Red Flags and Warning signs:
A child who’s being abused may feel guilty, ashamed or confused. He or she may be afraid to tell anyone about the abuse, especially if the abuser is a parent or other loved one. That’s why it’s vital to watch for red flags, such as:
Sudden changes in behavior or school performance
Untreated medical or dental problems
Unexplained bruises, cuts, burns or other injuries
Blood in the child’s underwear
Inappropriate sexual behavior for the child’s age
Behavior extremes, from overly aggressive to unusually passive
Nightmares or unusual fears
Withdrawal from friends or usual activities
Low self-esteem
Poor hygiene
Frequent absences from school
Sometimes a parent’s or caregiver’s demeanor or behavior also sends red flags about child abuse. Warning signs include a parent/caregiver who:
Shows little concern for the child
Denies the existence of problems at home or school, or blames the child for the problems
Refuses offers of help to resolve problems at school
Consistently blames, belittles or berates the child
Describes the child with negative terms
Uses harsh physical discipline or asks teachers to do so
Demands an inappropriate level of physical or academic performance
Severely limits the child’s contact with other children
Offers conflicting or unconvincing explanations for a child’s injuries, or no explanation at all
Keep in mind that warning signs are just that — warning signs. The presence of warning signs doesn’t necessarily mean that a child is being abused. Again, when in doubt call social services, they can help identify if what you are seeing needs to be investigated.
Risk Factors:
Child abuse occurs across all socioeconomic levels and ethnic groups. For parents and other caregivers, factors that may increase the risk of becoming abusive include:
Low self-esteem
Poor impulse control
Depression
Anxiety
Marital conflict
Domestic violence
Financial stress
Social isolation
Alcoholism or other forms of substance abuse
A history of mistreatment as a child
Impact of abuse:
Some children overcome the physical and psychological effects of child abuse, particularly those who have high self-esteem, an optimistic attitude and strong social support. For others, however, child abuse has lifelong consequences. For example, child abuse may lead to:
Physical disabilities
Learning disabilities
Low self-esteem
Depression
Difficulty establishing or maintaining relationships
Challenges with intimacy and trust
An unhealthy view of parenthood
Anxiety
Substance abuse
Eating disorders
Post-traumatic stress disorder
Personality disorders
Delinquent or violent behavior
If a child tells you he or she is being abused, take the situation seriously:
What you can do:
Encourage the child to tell you what happened. Remain calm as you assure the child that it’s OK to talk about the experience, even if someone has threatened him or her to keep silent. Ask open-ended questions such as, “What happened then?”

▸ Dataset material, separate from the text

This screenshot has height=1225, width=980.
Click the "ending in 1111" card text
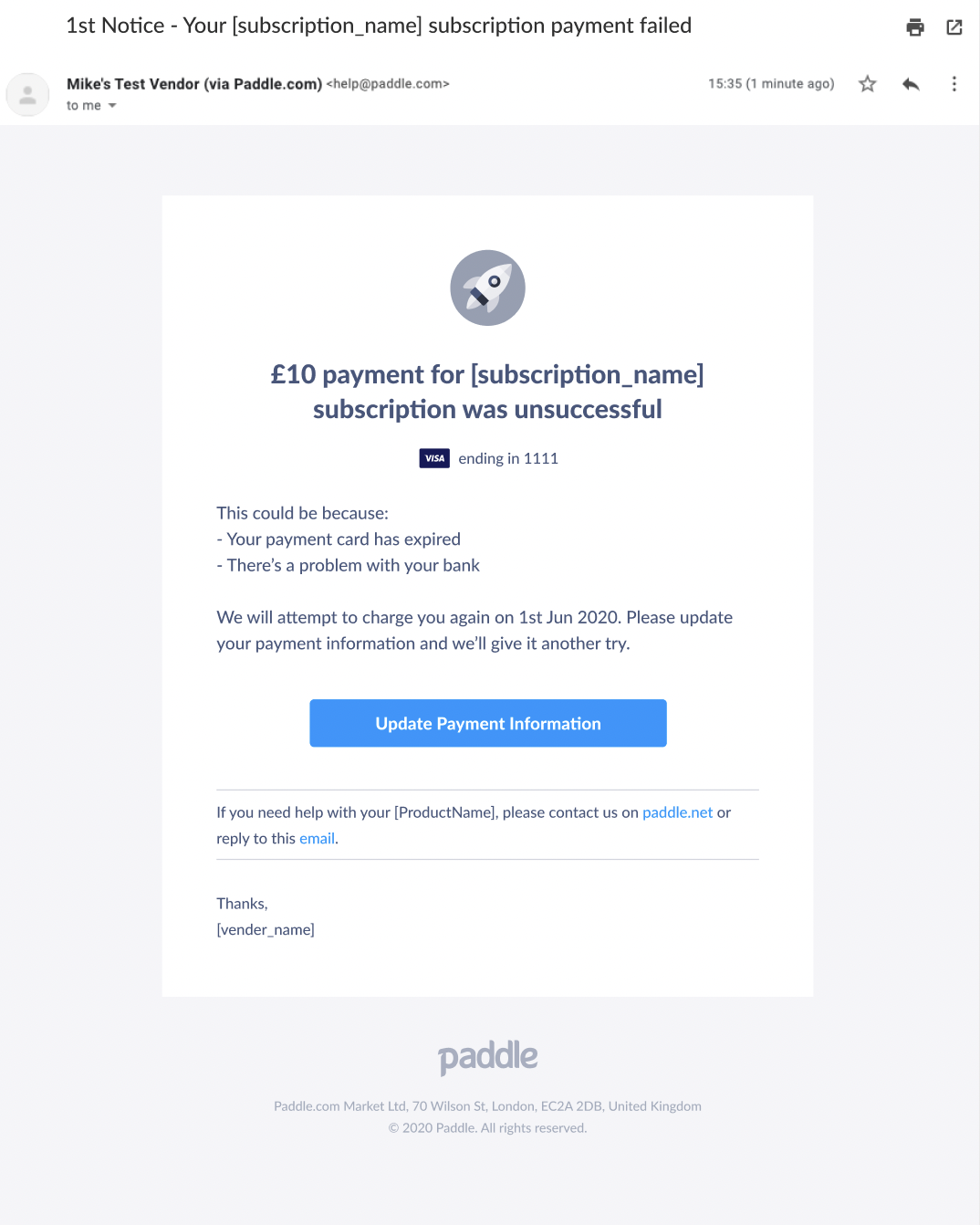click(508, 458)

Remind the child that he or she isn’t responsible for the abuse. The responsibility for child abuse belongs to the abuser. Say, “It’s not your fault” over and over again.
Offer comfort. You might say, “I’m so sorry you were hurt,” “I’m glad that you told me,” and “I’ll do everything I can to help you.” Let the child know you’re available to talk or simply listen at any time.
Report the abuse. Contact a local child protective agency or the local police department. Authorities will investigate the report and, if necessary, take steps to ensure the child’s safety.
Seek medical attention. If necessary, help the child seek appropriate medical care.
Help the child remain safe. Don’t let the child be alone with the abuser. If that’s not possible, do what you can to eliminate the abuser’s access to the child. Make sure the child knows how to call for emergency help if needed.
Consider additional support. You might help the child seek counseling or other mental health treatment. Age-appropriate support groups also can be helpful.